Supplied data Block Start

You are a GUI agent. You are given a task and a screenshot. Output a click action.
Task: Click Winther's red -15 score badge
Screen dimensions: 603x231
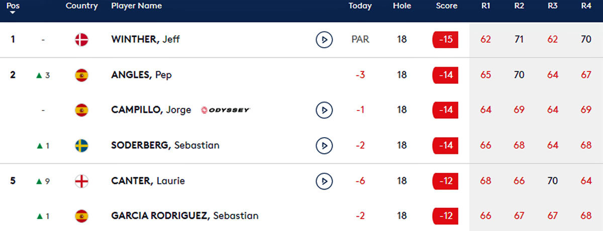[x=445, y=39]
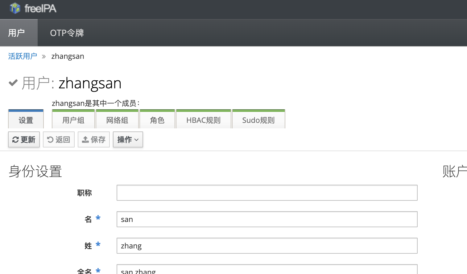The image size is (467, 274).
Task: Click the upload icon on 保存 button
Action: point(85,140)
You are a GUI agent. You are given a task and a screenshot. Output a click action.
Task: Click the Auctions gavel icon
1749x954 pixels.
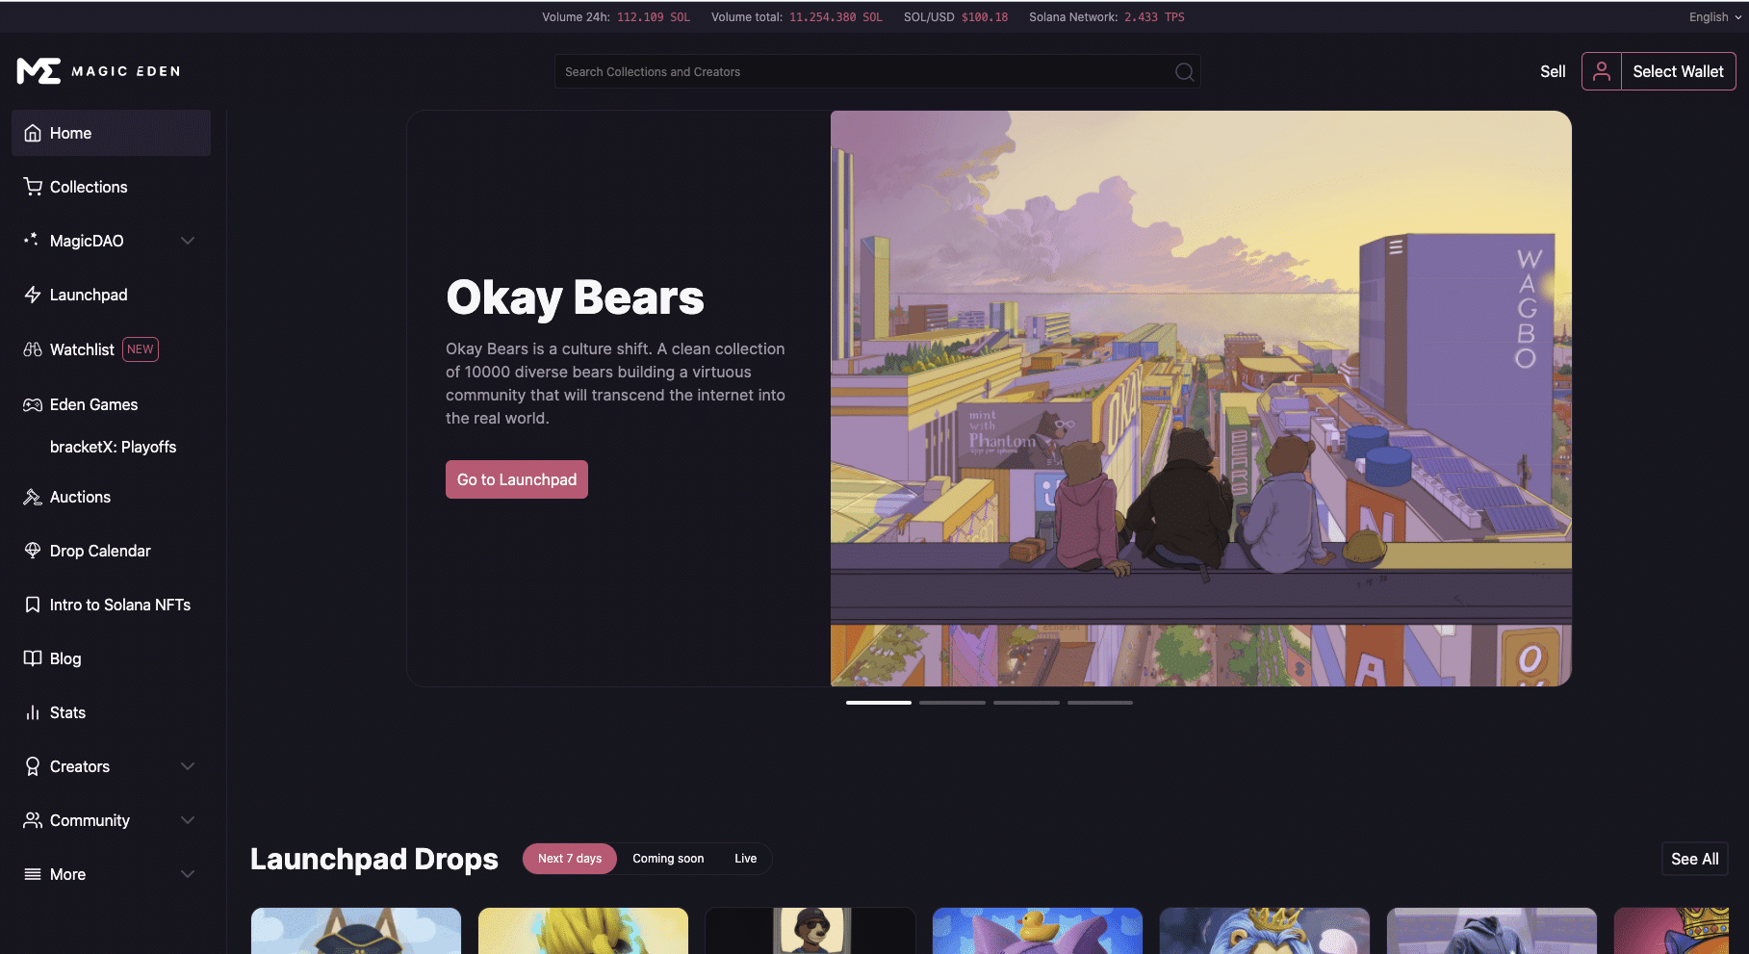(x=33, y=497)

Supplied data Block End

__What you should do__:
Repeat exactly the lines above, beginning at the one containing "Screen dimensions: 603x231" and ending at the one containing "Task: Click the Auctions gavel icon". Do not carry over any pictures.

__Response to the exercise__:
Screen dimensions: 603x231
[x=445, y=39]
The image size is (467, 274).
Task: Click the upload icon on 保存 button
Action: point(85,140)
You are a GUI agent. You are given a task and a screenshot. Output a click action.
Task: Click the Auctions gavel icon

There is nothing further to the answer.